* [SOURCE EXTRACT]:
Segment Open

A veterinarian’s job is to care for our beloved furry friends that, unfortunately, can’t communicate exactly what’s wrong or what they are feeling. Therefore, many veterinarians rely on equipment such as ultrasounds, digital radiography, endoscopes and analyzers to give them a more holistic view of the situation at hand, and to help make informed recommendations and decisions.
Many times, this equipment carries a high price tag or evolves very quickly, meaning veterinary practices may need to replace this equipment more frequently to keep up with technological advances and ensure they are doing right by their patients.
Those who work in veterinary care or run veterinarian practices know that selecting the right equipment can be a burden in terms of time and dollars spent. Finding the right financing partner for your equipment needs is just as important and can be as timely given they can find ways for you to obtain that equipment while staying within your budget.
At times, finding the right financial partner can be difficult. While it can be hard to narrow down the best fit for your practice, and it might be tempting to select the first partner that you meet, it is imperative to select a partner that is well versed in your industry and that you can trust. The key to finding the right financial partner is to know what questions to ask and what type of expertise to look for before making your decision.
Here are a few tips on what to look for and ask to help identify the right financial partner for your practice:
- Work With Specialists. While several financial institutions service veterinary practices and have relationships with veterinary equipment manufacturers, few are industry specialists. It’s important that your financial partner has a firm understanding of your industry, the equipment that needs to be financed, and how you utilize that equipment within your practice. They should be at the top veterinary conferences so you can meet the sales team, ask lots of questions, and get a sense for their commitment to the industry. This knowledge will ensure that they are able to properly advise you when it’s time to explore new equipment options.
- Explore Their Options and Flexibility. Financial partners that are well-versed in the industry are not only be able to advise on equipment and when is the best time to consider an upgrade, but also to properly forecast the industry, competition and your cash flow. They should be able to utilize their knowledge of the industry, combined with forecasting insight, to offer clients customized payment plans that align larger purchases and payments to when you have a busier season and a bigger influx of revenue.

Segment Closed

* [REQUIREMENT]:
Extend the piece on choosing a financing partner for veterinary equipment, starting right after its last sentence. The data that comes next is separate material and has no connection to the piece on financing veterinary equipment.

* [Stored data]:
Segment Open

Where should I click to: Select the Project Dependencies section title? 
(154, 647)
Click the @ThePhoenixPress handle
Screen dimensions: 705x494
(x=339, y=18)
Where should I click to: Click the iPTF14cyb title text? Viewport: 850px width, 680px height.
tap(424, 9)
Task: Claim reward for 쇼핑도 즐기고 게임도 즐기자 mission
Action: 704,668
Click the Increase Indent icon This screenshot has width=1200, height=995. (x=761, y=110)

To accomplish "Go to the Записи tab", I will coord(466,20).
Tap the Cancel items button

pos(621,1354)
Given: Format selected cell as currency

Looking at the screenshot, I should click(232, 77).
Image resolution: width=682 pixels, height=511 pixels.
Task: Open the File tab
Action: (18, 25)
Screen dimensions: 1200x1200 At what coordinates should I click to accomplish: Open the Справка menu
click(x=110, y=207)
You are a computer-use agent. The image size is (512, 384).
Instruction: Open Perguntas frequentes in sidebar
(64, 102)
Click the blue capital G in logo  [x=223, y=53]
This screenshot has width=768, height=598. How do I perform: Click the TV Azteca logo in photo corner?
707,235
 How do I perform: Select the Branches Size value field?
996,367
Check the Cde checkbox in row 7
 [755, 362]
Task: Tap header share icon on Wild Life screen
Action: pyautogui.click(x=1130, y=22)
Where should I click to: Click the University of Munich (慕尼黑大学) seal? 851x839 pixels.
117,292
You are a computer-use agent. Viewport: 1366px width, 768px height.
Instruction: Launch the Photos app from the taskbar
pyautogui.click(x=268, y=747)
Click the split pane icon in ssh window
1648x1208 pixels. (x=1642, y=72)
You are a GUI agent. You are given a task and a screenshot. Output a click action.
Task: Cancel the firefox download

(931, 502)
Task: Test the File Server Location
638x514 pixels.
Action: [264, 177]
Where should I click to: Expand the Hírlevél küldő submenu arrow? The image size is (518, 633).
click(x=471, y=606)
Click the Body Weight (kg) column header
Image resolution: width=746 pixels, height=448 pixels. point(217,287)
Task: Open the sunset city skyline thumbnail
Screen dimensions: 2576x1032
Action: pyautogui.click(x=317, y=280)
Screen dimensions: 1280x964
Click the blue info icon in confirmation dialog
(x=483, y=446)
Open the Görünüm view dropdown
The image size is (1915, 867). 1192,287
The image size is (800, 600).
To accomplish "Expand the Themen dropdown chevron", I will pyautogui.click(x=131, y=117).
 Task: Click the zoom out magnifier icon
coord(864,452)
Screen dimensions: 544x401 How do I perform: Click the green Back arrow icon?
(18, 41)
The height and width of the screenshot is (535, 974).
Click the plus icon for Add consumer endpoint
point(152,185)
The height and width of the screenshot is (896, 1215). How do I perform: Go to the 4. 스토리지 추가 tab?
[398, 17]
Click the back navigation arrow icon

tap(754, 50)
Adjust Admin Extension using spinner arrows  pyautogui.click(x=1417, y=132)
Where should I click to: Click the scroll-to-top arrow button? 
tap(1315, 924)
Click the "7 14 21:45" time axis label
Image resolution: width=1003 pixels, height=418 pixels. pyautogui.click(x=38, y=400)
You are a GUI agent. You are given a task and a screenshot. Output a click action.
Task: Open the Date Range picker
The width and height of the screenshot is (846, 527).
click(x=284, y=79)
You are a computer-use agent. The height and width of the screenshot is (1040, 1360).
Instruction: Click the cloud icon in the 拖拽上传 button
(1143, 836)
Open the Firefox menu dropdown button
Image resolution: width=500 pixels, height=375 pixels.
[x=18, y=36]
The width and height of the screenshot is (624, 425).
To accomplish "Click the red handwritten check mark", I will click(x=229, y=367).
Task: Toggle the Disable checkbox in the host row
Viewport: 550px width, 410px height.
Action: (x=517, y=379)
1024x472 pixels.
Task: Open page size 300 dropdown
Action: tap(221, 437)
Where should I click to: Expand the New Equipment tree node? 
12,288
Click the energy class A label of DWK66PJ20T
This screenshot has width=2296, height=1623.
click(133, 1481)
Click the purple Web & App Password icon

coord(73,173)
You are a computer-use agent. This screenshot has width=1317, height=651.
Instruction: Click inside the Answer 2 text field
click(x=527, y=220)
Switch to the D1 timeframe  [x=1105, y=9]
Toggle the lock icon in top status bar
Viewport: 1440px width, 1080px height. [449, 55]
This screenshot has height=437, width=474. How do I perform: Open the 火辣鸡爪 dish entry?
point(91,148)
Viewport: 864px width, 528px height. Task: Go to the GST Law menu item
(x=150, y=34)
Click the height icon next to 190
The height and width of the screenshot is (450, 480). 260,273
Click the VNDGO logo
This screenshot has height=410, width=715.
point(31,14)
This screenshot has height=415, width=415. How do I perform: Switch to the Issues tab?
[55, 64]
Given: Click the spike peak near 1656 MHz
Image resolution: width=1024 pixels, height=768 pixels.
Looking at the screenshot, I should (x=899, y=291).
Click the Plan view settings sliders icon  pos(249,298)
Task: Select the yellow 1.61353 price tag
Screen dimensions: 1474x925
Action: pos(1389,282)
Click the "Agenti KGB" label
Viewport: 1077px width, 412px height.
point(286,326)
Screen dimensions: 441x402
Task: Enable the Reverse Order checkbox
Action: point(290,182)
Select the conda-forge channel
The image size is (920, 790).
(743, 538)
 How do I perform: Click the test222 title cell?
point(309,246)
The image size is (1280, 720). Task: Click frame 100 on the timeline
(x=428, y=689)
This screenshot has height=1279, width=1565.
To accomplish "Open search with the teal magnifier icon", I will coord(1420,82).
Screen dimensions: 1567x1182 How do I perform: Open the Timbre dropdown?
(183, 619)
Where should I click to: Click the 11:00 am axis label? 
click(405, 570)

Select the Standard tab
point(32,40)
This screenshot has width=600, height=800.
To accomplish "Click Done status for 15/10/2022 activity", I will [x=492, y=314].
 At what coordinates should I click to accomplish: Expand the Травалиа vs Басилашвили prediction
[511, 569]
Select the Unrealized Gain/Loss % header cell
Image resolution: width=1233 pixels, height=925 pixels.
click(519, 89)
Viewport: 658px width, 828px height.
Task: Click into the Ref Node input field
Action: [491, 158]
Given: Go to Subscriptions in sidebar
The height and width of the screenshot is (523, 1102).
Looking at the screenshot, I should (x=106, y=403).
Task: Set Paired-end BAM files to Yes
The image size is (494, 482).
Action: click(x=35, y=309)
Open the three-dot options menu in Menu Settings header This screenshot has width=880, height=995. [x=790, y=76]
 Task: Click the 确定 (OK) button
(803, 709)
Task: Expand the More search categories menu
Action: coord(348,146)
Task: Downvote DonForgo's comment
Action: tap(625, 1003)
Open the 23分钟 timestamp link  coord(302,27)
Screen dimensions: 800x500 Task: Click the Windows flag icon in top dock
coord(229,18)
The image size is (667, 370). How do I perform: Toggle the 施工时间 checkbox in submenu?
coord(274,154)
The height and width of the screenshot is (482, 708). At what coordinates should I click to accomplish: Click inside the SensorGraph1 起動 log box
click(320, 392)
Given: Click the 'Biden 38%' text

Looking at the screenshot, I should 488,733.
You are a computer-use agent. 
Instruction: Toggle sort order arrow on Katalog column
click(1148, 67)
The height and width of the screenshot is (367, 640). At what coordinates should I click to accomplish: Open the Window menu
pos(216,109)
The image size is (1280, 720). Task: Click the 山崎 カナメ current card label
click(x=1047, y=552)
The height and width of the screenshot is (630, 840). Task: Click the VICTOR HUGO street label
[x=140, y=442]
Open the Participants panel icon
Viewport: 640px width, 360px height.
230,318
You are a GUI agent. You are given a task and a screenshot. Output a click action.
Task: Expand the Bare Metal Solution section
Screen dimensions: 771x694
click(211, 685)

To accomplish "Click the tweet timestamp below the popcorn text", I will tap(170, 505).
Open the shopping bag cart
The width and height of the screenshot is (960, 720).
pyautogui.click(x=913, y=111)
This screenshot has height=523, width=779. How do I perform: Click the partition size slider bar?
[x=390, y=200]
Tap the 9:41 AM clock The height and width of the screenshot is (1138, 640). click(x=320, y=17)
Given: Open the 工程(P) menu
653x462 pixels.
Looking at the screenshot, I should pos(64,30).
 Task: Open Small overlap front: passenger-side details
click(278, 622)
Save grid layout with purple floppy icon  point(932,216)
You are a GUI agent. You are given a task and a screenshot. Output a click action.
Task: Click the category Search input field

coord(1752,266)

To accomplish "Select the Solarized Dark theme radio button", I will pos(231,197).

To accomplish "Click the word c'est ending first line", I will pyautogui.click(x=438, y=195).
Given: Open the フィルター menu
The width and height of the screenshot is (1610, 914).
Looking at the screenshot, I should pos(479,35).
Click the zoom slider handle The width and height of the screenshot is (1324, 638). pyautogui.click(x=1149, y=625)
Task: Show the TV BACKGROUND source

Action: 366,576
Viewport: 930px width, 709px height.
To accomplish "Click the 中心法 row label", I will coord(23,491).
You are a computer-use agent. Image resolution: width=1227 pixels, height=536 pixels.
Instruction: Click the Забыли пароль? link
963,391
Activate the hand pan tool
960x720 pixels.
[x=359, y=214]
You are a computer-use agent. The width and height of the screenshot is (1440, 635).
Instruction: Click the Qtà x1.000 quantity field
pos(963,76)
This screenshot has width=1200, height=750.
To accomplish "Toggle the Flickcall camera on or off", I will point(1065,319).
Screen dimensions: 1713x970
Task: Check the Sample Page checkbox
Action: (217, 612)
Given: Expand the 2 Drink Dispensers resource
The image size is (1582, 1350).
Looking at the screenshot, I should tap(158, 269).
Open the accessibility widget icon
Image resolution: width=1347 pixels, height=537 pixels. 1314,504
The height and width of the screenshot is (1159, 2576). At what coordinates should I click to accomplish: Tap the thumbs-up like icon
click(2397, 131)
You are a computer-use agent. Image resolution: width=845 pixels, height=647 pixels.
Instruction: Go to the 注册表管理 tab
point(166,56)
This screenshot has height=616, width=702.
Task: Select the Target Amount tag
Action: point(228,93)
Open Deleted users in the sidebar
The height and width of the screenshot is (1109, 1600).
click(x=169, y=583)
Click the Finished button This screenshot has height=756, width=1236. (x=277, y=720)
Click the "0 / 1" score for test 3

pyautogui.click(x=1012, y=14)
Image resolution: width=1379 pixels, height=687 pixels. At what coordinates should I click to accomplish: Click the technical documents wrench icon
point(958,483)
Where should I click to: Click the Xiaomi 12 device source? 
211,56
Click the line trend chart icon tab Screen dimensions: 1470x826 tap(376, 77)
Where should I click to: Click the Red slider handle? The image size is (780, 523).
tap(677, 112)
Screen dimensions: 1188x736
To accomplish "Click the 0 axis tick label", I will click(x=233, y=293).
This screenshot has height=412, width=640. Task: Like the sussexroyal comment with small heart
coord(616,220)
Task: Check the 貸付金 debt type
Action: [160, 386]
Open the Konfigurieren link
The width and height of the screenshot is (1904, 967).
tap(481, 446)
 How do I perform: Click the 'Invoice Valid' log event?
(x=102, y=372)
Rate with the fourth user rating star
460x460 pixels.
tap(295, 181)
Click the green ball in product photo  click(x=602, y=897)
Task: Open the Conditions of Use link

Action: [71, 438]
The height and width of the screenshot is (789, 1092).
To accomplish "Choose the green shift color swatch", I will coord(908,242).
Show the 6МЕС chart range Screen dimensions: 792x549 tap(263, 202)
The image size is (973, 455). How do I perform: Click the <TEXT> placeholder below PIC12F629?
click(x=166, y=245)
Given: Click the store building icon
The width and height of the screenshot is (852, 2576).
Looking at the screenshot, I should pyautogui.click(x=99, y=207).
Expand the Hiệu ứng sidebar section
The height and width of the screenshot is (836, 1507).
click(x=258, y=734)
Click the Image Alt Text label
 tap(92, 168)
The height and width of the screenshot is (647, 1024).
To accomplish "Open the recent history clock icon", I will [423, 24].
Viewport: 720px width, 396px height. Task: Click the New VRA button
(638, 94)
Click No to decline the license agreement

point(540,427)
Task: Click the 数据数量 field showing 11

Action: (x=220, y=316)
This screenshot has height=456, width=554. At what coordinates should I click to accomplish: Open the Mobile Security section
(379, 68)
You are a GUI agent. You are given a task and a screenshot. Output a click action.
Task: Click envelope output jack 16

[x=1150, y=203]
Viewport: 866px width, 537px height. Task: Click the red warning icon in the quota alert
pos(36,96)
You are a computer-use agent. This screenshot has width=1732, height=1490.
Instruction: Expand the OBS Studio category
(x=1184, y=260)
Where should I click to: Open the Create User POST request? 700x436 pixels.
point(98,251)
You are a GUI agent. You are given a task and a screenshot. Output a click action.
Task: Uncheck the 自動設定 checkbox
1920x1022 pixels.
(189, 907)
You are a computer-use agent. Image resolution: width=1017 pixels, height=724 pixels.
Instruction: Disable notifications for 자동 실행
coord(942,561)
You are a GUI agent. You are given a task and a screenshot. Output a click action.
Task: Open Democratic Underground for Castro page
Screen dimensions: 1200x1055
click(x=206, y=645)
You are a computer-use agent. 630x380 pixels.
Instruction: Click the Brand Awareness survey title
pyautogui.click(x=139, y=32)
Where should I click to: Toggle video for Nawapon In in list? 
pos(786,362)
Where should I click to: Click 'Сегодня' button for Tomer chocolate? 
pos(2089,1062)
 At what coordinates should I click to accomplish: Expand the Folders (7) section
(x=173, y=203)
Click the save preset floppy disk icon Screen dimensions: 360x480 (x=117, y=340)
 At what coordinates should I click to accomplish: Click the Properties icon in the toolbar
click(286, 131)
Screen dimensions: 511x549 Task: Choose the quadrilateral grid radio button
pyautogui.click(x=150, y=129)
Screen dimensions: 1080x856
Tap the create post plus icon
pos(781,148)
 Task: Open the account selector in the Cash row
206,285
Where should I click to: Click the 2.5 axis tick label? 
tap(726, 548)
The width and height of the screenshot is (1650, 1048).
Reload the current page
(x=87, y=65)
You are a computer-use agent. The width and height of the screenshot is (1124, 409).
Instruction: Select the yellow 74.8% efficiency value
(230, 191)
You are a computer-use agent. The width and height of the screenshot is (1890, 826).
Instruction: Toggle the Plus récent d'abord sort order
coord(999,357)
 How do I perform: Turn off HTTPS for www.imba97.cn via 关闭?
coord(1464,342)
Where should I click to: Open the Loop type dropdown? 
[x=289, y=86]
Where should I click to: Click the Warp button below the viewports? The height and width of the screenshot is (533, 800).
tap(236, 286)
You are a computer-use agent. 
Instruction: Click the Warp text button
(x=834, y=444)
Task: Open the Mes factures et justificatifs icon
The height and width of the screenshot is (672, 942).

Segment Closed

* [ANSWER BOX]:
- Examine the Financing Agreement. Review the contract and look for clues about who your partner is before it’s time to sign. Are they a direct lender or will they be selling the transaction to another financing source? It is written in simple terms. Pay close attention to the language in the contract, ensuring there are few uses of legal jargon – which typically means that the contract is straightforward. Lastly, make sure that the fees are clear – many times, practices can be surprised to see high document or processing fees or pre-payment penalties. By reviewing the contract early in the process, you’ll have a better understanding of the potential partner you are considering and understanding all the terms and fees. Transparency is key!
- Make Sure They Play in the Space. A trusted financial partner typically has numerous years of experience in your industry both with your peers and with manufacturers. Ask for references; find out who they have worked with, ask for case studies of how they have helped their clients and for client testimonials. You should feel comfortable reaching out to the practice one-on-one to learn more. It’s also important to ask which manufacturers a possible financial partner has relationships with. Are these brands that you already work with or are interested in working with? If not, consider finding a partner that works closely with a larger list of brands. Finding the right financial partner should lead to a trusted, long-term relationship – so it’s best to do research to make sure this is the best fit for your business.
When selecting a financial partner, it’s important to take your time to evaluate every aspect of the company, including their track record, their business practices, and how they can help you grow your business. A partner should not only provide you with assistance when asked but should also proactively flag ways that you can improve your business and increase profits. It should feel as though your team has expanded, because a financial partner should be on your team and looking out for your best interests.
This will make all the time-consuming work worth it!